[Entries on where items appear]

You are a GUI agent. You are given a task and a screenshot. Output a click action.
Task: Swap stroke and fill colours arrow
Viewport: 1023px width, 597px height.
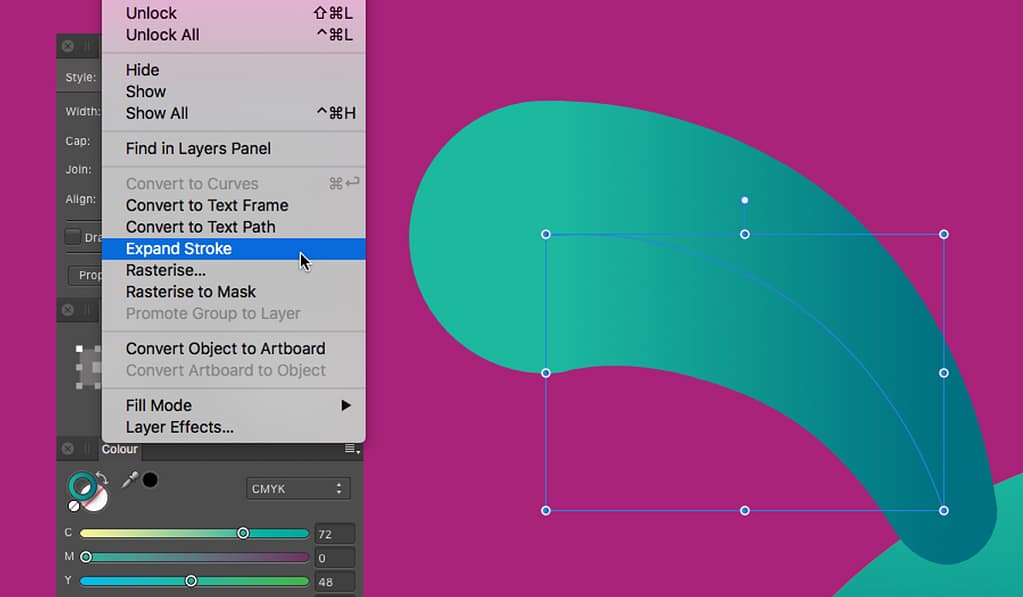(x=102, y=478)
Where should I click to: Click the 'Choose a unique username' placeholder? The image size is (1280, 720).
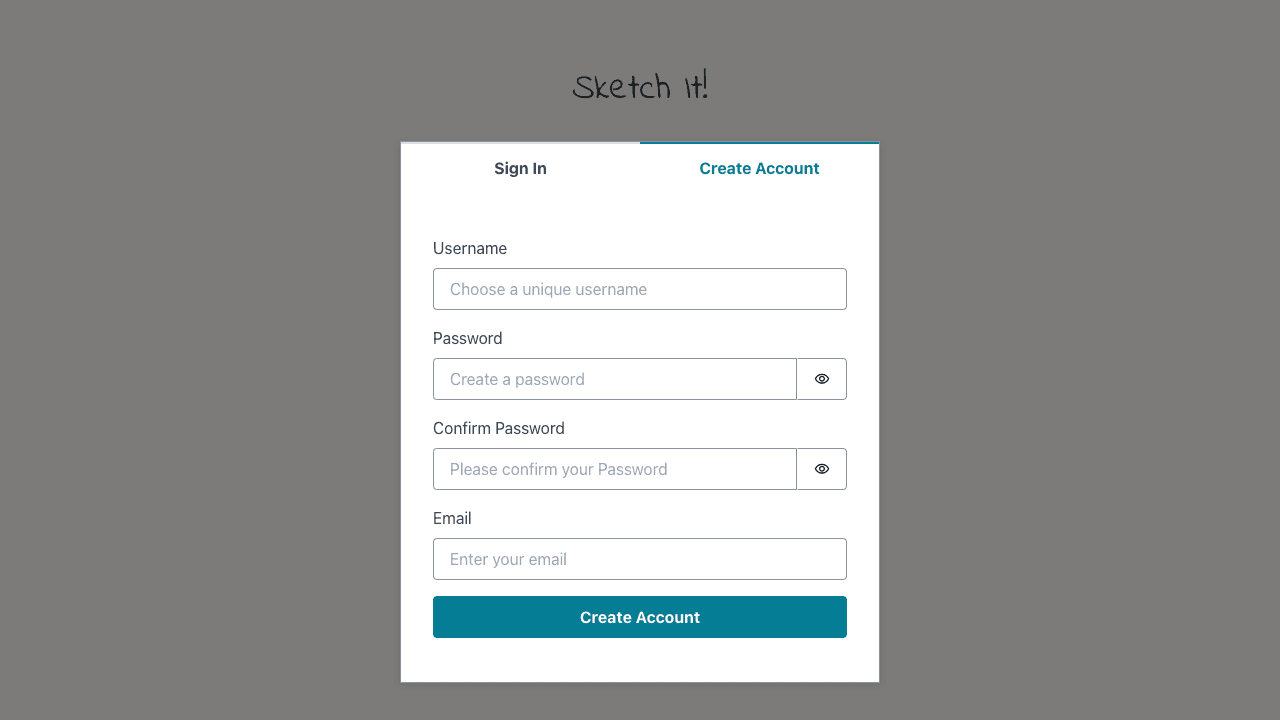coord(548,289)
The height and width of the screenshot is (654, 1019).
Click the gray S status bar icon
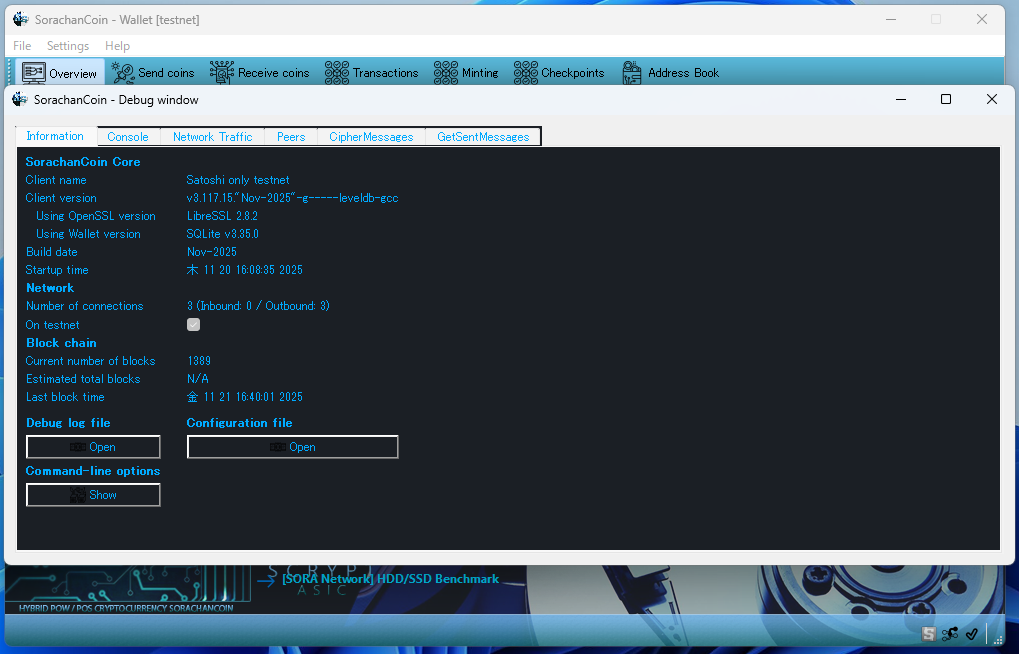click(x=929, y=633)
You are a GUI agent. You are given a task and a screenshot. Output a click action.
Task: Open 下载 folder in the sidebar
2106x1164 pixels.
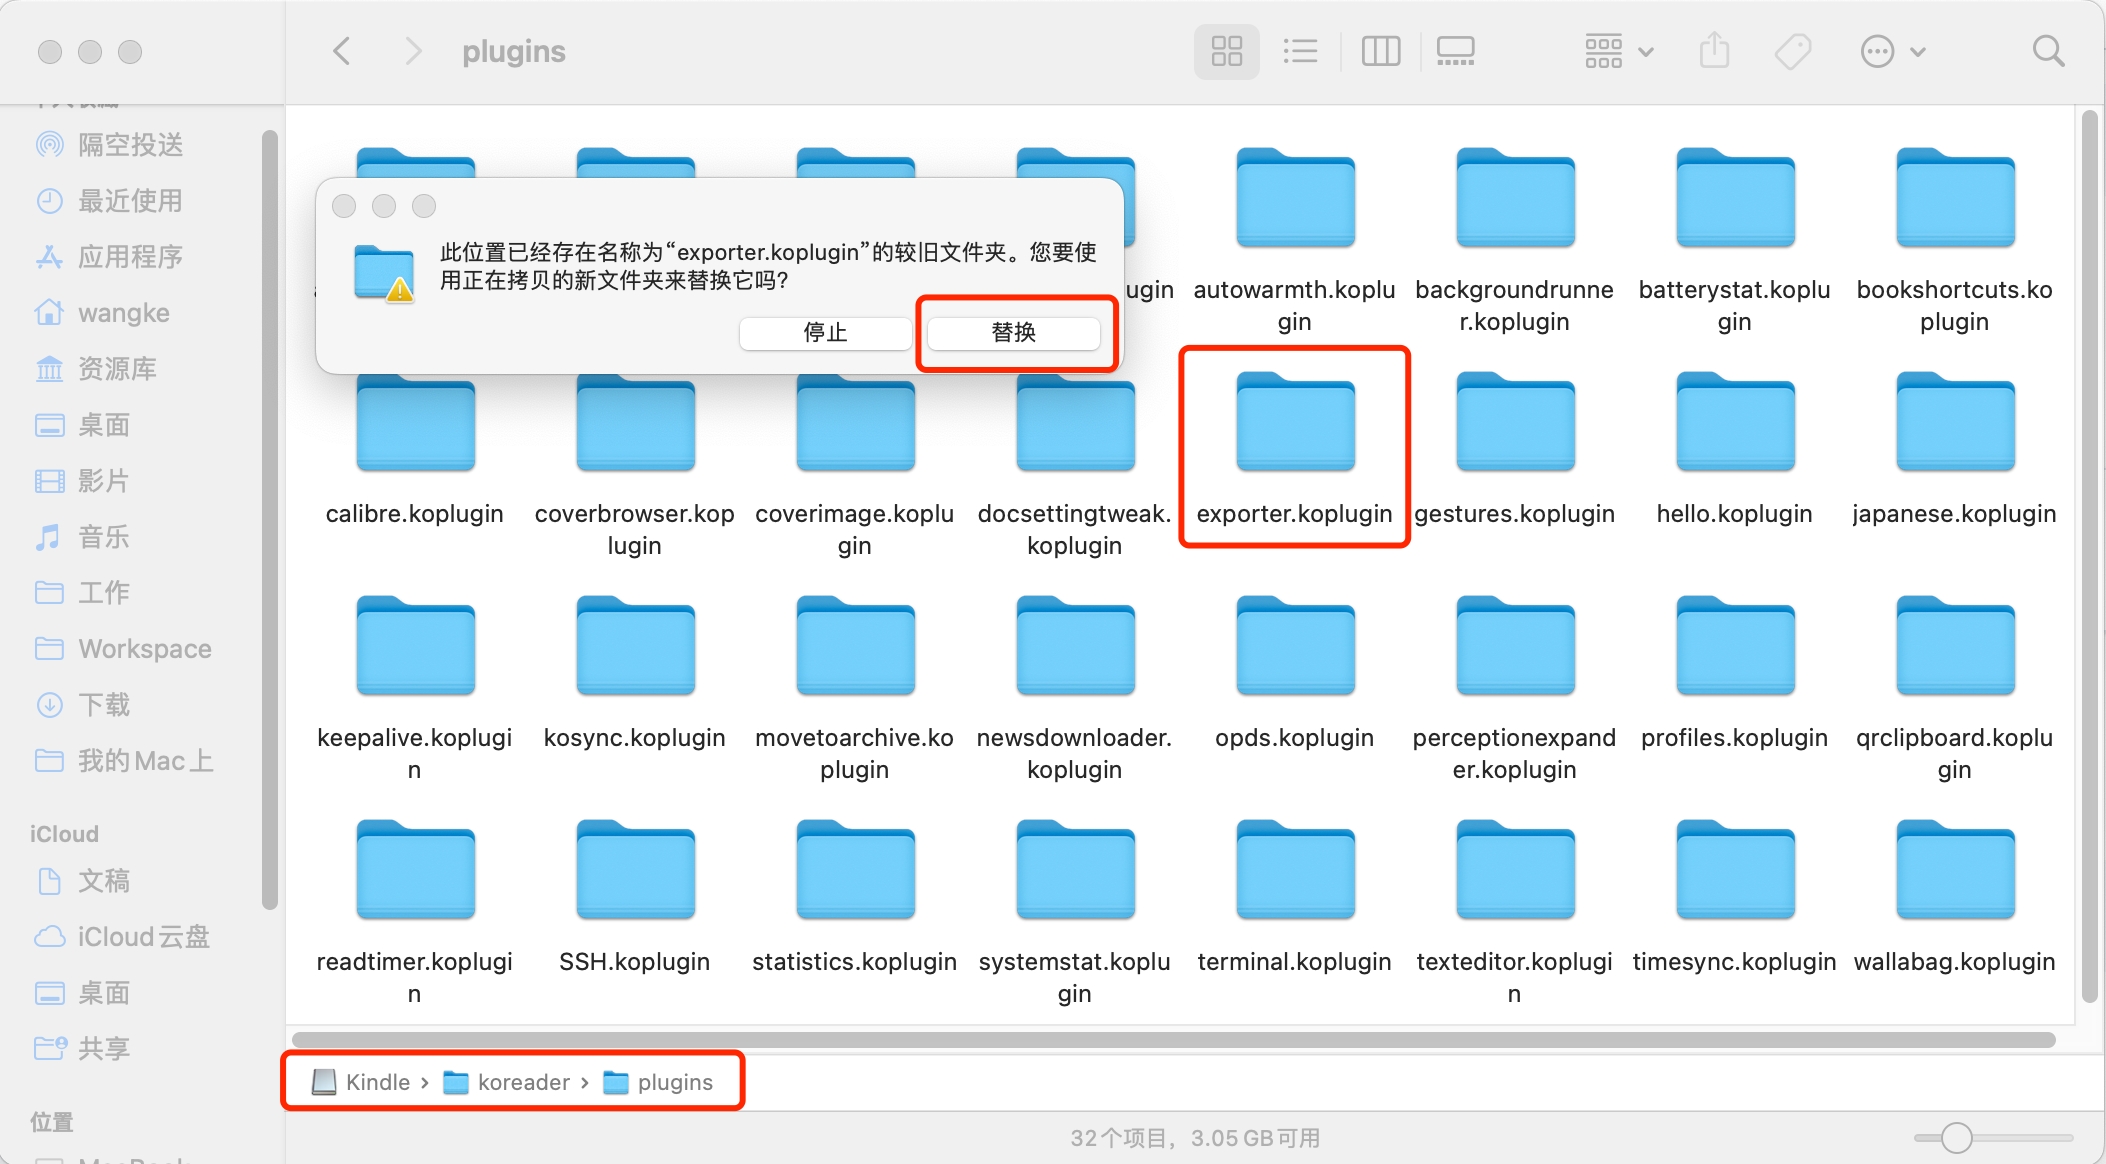(104, 705)
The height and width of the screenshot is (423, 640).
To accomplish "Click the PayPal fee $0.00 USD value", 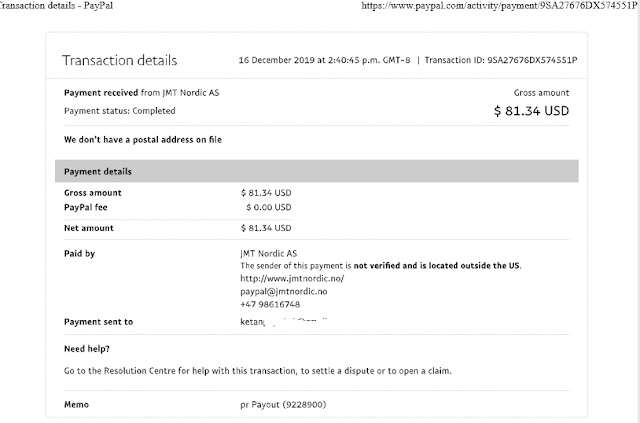I will click(x=268, y=207).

▶ **Task details**
Reproduce the part of the material that runs from its beginning through the line containing "click(x=929, y=633)", with both ends included. Leave the pictures out of your reproduction.

▶ **Worked solution**
You are a GUI agent. You are given a task and a screenshot. Output a click action.
Task: Swap stroke and fill colours arrow
Viewport: 1023px width, 597px height.
(x=102, y=478)
Where should I click to: Click the 'Choose a unique username' placeholder? The image size is (1280, 720).
coord(548,289)
The height and width of the screenshot is (654, 1019).
Click the gray S status bar icon
click(x=929, y=633)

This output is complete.